▽

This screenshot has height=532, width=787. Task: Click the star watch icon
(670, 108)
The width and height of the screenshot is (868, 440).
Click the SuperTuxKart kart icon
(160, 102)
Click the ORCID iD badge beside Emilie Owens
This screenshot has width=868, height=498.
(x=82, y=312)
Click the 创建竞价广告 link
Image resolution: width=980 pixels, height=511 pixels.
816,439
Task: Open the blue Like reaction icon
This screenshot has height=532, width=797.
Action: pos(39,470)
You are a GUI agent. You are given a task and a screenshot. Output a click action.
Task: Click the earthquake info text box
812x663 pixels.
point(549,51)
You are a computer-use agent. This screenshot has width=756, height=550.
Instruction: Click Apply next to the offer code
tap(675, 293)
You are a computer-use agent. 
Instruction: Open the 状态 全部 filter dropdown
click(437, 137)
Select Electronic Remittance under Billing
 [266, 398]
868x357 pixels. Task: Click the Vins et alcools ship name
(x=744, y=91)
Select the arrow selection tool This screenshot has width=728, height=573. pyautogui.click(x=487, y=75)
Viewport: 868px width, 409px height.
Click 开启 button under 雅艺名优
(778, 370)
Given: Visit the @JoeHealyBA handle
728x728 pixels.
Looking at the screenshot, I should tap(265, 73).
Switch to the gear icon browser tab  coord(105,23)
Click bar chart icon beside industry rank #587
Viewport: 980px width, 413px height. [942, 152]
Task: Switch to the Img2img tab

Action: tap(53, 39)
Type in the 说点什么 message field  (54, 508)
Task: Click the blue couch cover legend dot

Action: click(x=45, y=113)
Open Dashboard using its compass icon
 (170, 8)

△

- **EXERCISE DESCRIPTION**
Make an exact copy of the records.

- **WRITTEN ANSWER**
This screenshot has height=532, width=787. Task: Click the star watch icon
(670, 108)
The width and height of the screenshot is (868, 440).
Click the SuperTuxKart kart icon
(160, 102)
Click the ORCID iD badge beside Emilie Owens
This screenshot has width=868, height=498.
(x=82, y=312)
Click the 创建竞价广告 link
Image resolution: width=980 pixels, height=511 pixels.
816,439
Task: Open the blue Like reaction icon
This screenshot has height=532, width=797.
Action: pos(39,470)
You are a GUI agent. You are given a task and a screenshot. Output a click action.
Task: Click the earthquake info text box
812x663 pixels.
point(549,51)
You are a computer-use agent. This screenshot has width=756, height=550.
Instruction: Click Apply next to the offer code
tap(675, 293)
You are a computer-use agent. 
Instruction: Open the 状态 全部 filter dropdown
click(437, 137)
Select Electronic Remittance under Billing
 [266, 398]
868x357 pixels. Task: Click the Vins et alcools ship name
(x=744, y=91)
Select the arrow selection tool This screenshot has width=728, height=573. pyautogui.click(x=487, y=75)
Viewport: 868px width, 409px height.
Click 开启 button under 雅艺名优
(778, 370)
Given: Visit the @JoeHealyBA handle
728x728 pixels.
Looking at the screenshot, I should tap(265, 73).
Switch to the gear icon browser tab  coord(105,23)
Click bar chart icon beside industry rank #587
Viewport: 980px width, 413px height. [942, 152]
Task: Switch to the Img2img tab

Action: tap(53, 39)
Type in the 说点什么 message field  (54, 508)
Task: Click the blue couch cover legend dot

Action: click(x=45, y=113)
Open Dashboard using its compass icon
 (170, 8)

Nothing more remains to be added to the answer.